Once the images are set aside, print the remaining lines below exactly.

Available data
.....
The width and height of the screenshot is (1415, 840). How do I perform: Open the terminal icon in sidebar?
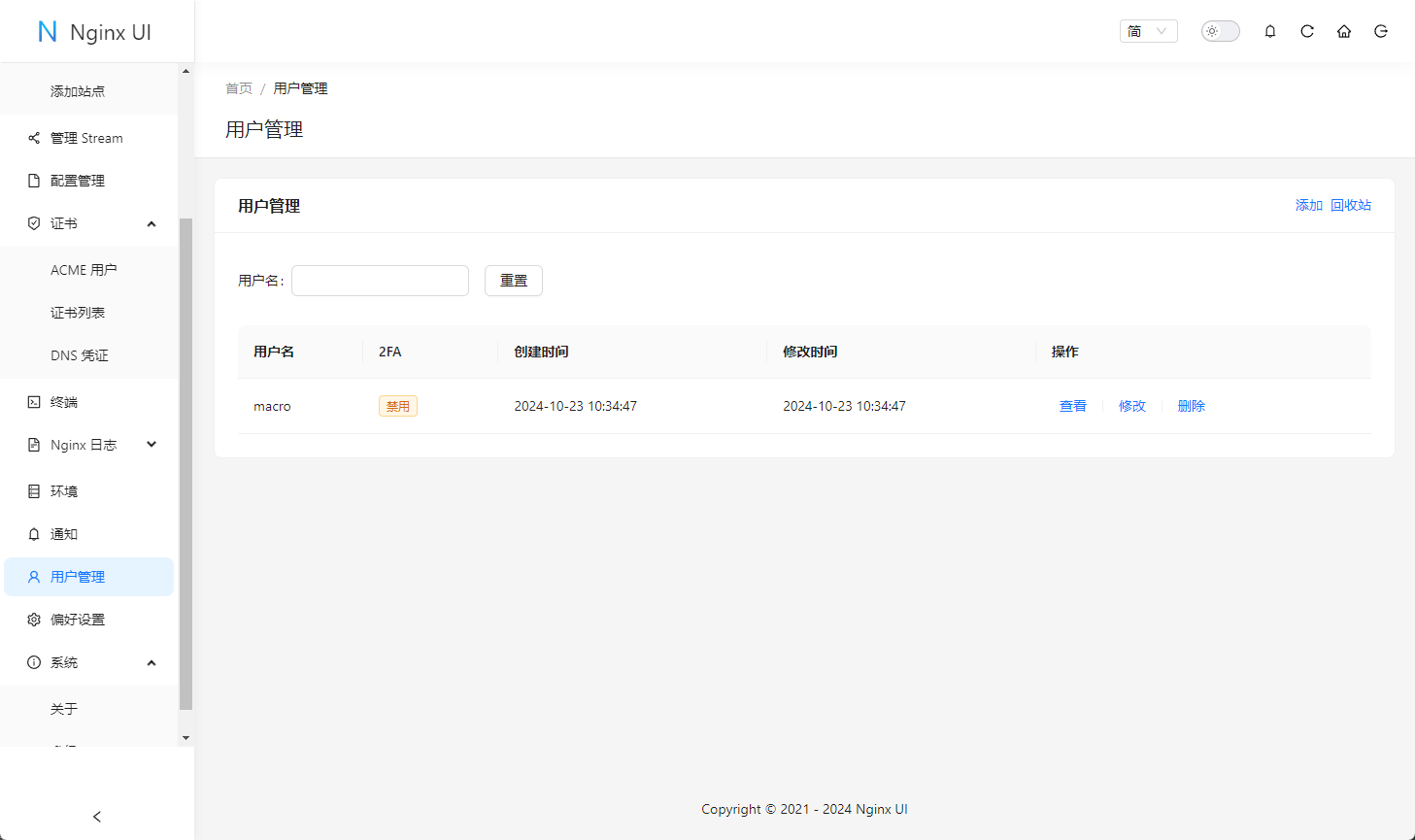pyautogui.click(x=34, y=402)
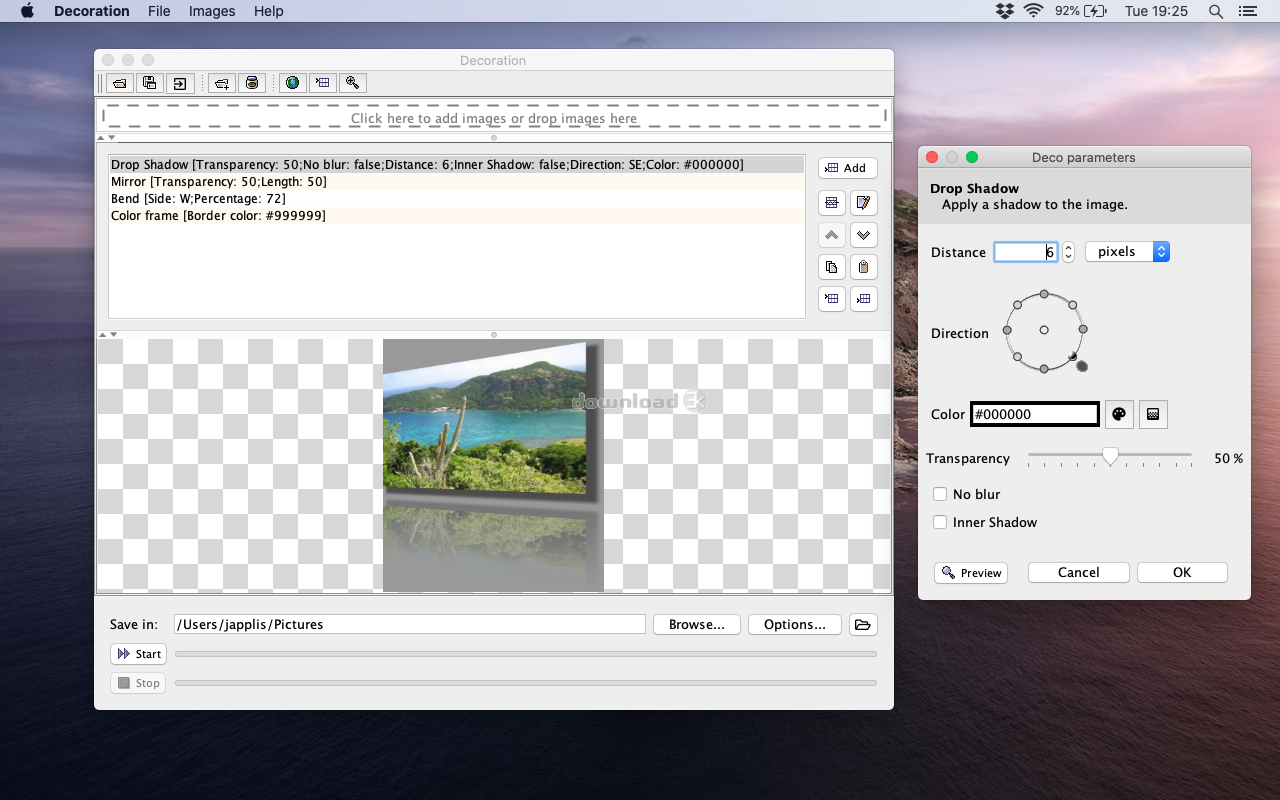Click OK in Deco parameters
This screenshot has width=1280, height=800.
click(x=1182, y=572)
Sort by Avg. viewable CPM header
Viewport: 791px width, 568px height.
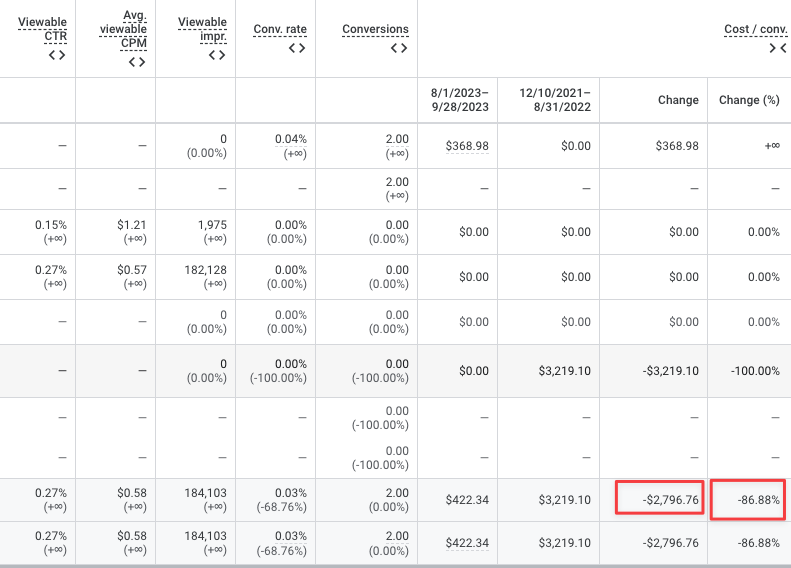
.....
Completed task
The width and height of the screenshot is (1415, 840). How do I perform: Open the terminal icon in sidebar?
pyautogui.click(x=34, y=402)
Click OK in Deco parameters
This screenshot has width=1280, height=800.
click(x=1182, y=572)
Sort by Avg. viewable CPM header
Viewport: 791px width, 568px height.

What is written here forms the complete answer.